What is being asked: Each line with the string "agent" is to be copied from the records below.

Supplied records:
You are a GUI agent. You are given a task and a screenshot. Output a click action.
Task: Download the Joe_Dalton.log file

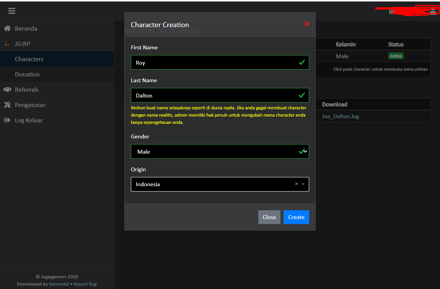pyautogui.click(x=341, y=116)
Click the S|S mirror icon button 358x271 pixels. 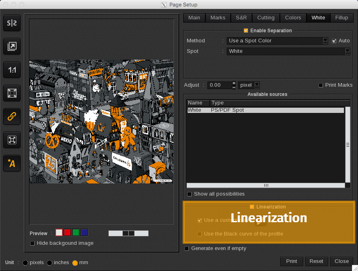pos(12,23)
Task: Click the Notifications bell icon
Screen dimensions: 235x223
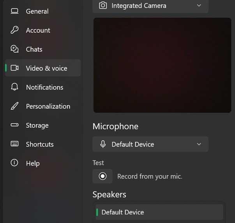Action: pos(14,87)
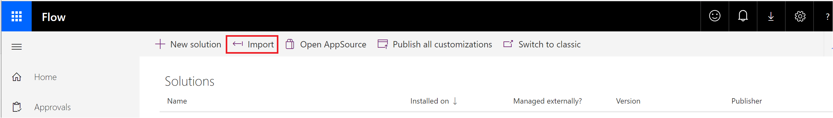Select the Version column header
The height and width of the screenshot is (118, 833).
[628, 101]

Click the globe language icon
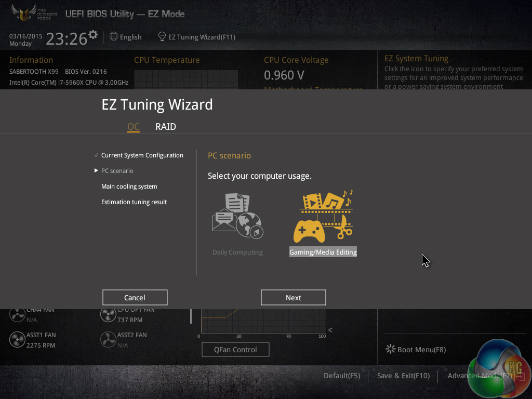(114, 36)
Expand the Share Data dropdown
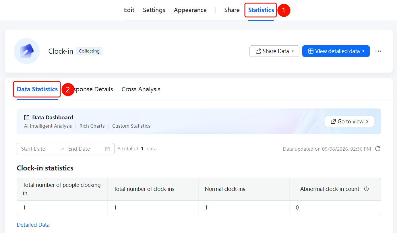 (274, 51)
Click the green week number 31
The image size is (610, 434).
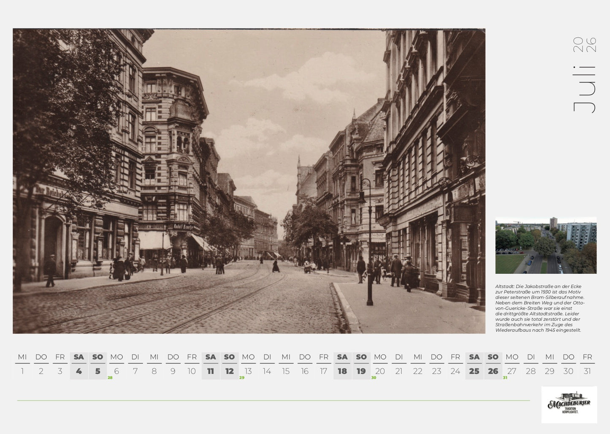coord(504,378)
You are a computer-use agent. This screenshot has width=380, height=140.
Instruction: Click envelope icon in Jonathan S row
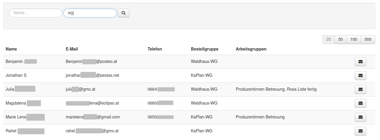point(360,76)
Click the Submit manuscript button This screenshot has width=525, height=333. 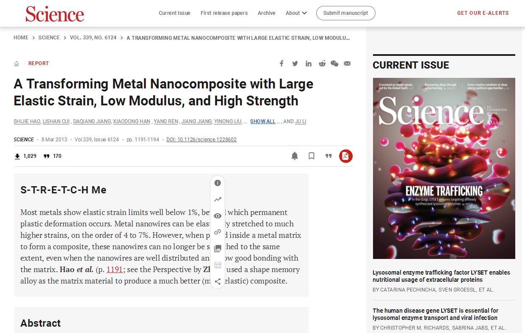pos(345,13)
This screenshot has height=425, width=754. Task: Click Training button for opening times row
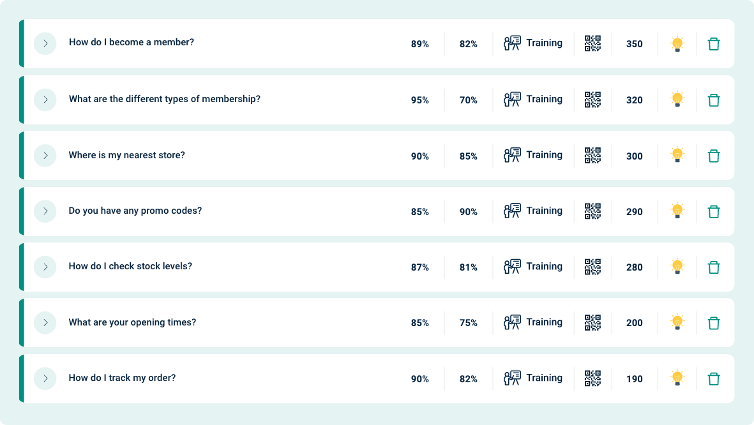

Exercise answer:
You are a GUI agent. You are given a task and a screenshot. Output a click action.
You are a computer-use agent. This screenshot has width=380, height=140.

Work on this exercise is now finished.